Patient 2. Photo showing webbing across the popliteal areas (flexion contracture of 150°).
Figure 7.
Patient 2. Postoperatively the release of popliteal webbing allowed the child to walk freely and his lower functions were much improved.
Discussion
Escobar syndrome is usually diagnosable at birth; however, the characteristic webs (pterygia) sometimes do not develop until later in infancy. At birth there may be multiple joint contractures with camptodactyly, talipes equinovarus and rocker‐bottom feet. The neck is short and may be webbed. The external genitalia can be hypoplastic in both males and females. The face is relatively immobile with downturned corners, epicanthic folds and mild ptosis4. These typical characteristics were present in our first patient, but he did not develop pterygia as he grew older.

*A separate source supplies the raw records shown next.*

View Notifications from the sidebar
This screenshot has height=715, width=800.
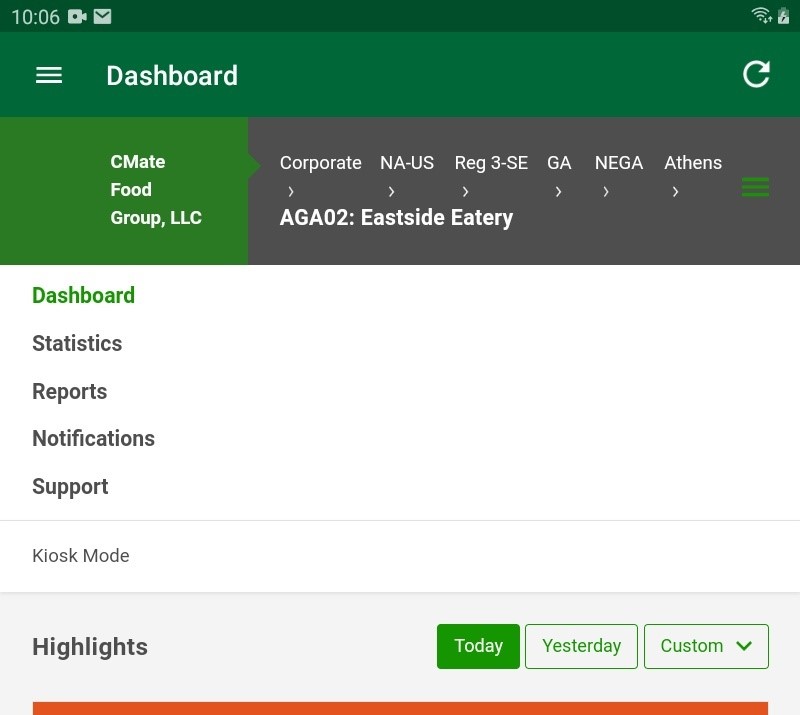(93, 438)
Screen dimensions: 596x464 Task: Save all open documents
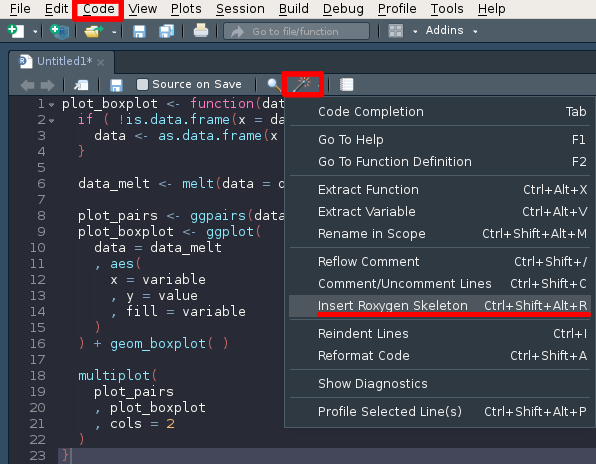point(166,31)
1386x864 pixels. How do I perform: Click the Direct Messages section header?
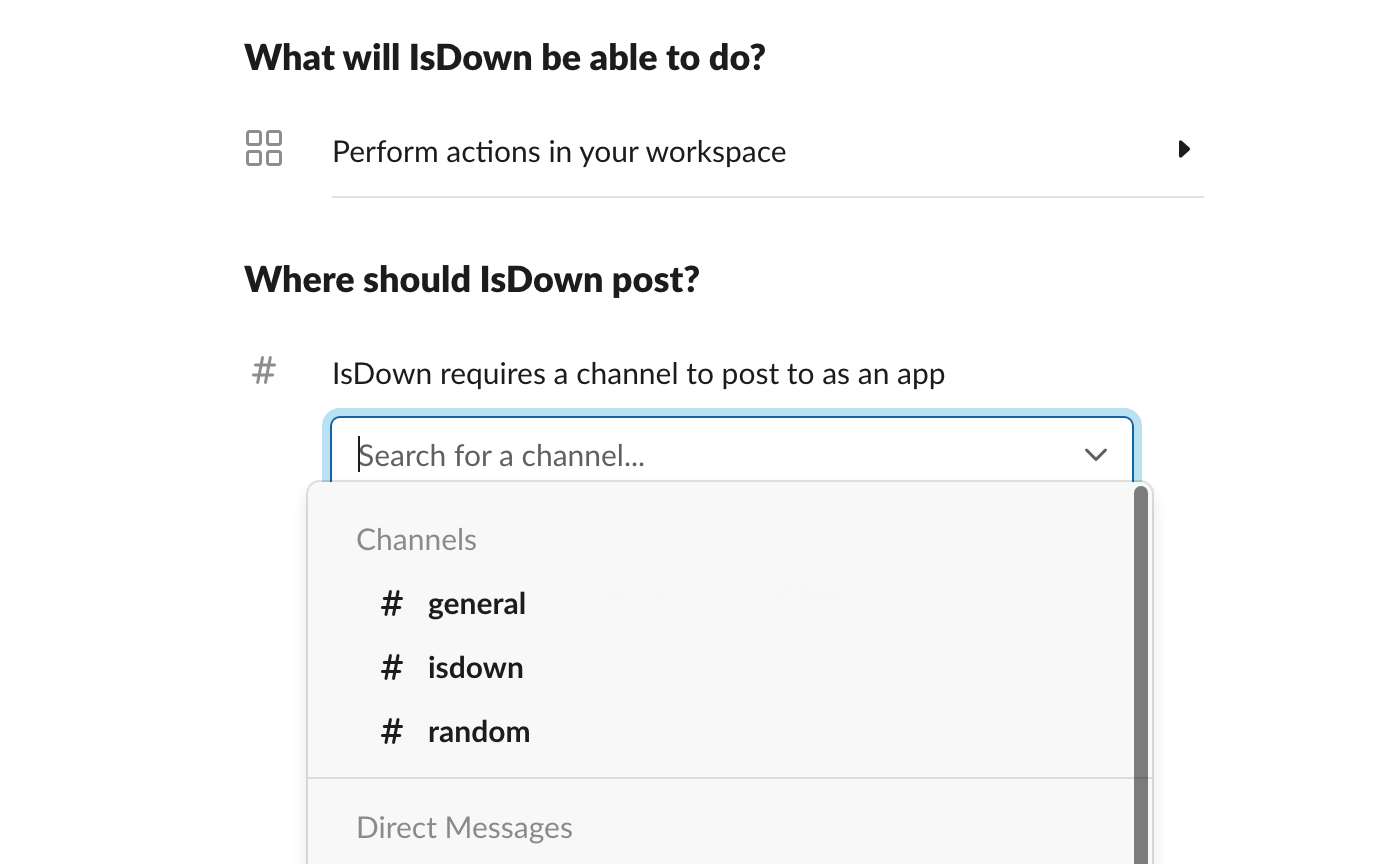click(464, 828)
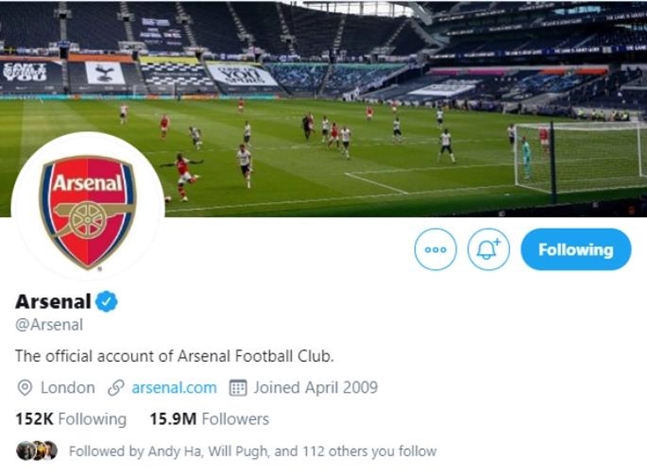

Several reports have described the various presentations of patients with Escobar syndrome5, 6, 7, 8, 9, 10, 11, 12, 13. None of these reports describe the pattern of pathology seen in our first patient.
The condition has now been genetically mapped and mutations found in the embryonal gamma subunit of the acetylcholine receptor (CHRNG) by Morgan et al.14 and Hoffmann et al.15.
Neck pterygium can be associated with trisomy 21 syndrome, trisomy 18, Turner syndrome, Noonan syndrome and Nielson syndrome; all these disorders are characterized by short stature, cleft palate, camptodactyly and vertebral fusions. Another syndromic entity characterized by neck webbing is Golden–Lakin syndrome (dolichocephaly, small mandible, pointed facies, bifid uvula, pectus excavatum, kyphoscoliosis, flexion deformity of the knees without webbing, pes cavus and club foot). Escobar syndrome should be differentiated from pterygium syndromes with limb pterygia such as popliteal pterygium syndrome (autosomal dominant inheritance). Other syndromic entities that are associated with congenital knee flexion deformities are popliteal pterygium syndrome, Beal congenital contractual arachnodactyly and arthrogryposis multiplex congenita.
There are various methods for treating popliteal pterygia. These include serial casting or traction, the outcome of which is reportedly unsatisfactory. Among possible surgical approaches, lengthening of soft tissues such as skin, muscles and ligaments by resection of fibrous bands and Z‐plasty is the preferred technique16. The Ilizarov technique is an improvement on conservative methods. It allows progressive correction of the most complex deformities of the knee with simultaneous correction of associated foot deformities and limb lengthening17. Oppenheim et al. reported that excision of fibrous bands and Z‐plasty were possible in only two of seven cases of patellofemoral pain syndrome (four patients); the remaining cases required secondary operations such as femoral extension osteotomy, femoral shortening or amputation because of severe adhesions to the sciatic nerve18.
Mennen et al. considered arthrogryposis to be a catch‐all term used to describe various conditions that present with joint contractures19. Hall listed dozens of clinical entities that share the element of congenital contractures and have been labeled as arthrogryposis20. He considered such contractures to be the end result of decreased fetal intra‐uterine movement after a period of normal development. However, we believe that the conclusions of these studies are outdated because they encourage bypassing of the importance of phenotypic characterization as a baseline tool in the management of children with multiple deformities. Arthrogryposis multiplex is a symptom complex rather than a diagnosis; it has various causes and presents as many different syndromes21.
Disclosure: The authors declare that they have no competing interests. The patients gave the informed consent prior to being included into the study. The study was authorized by the local Ethics Committee and was performed in accordance with the ethical standards of the 1964 Declaration of Helsinki as revised in 2000.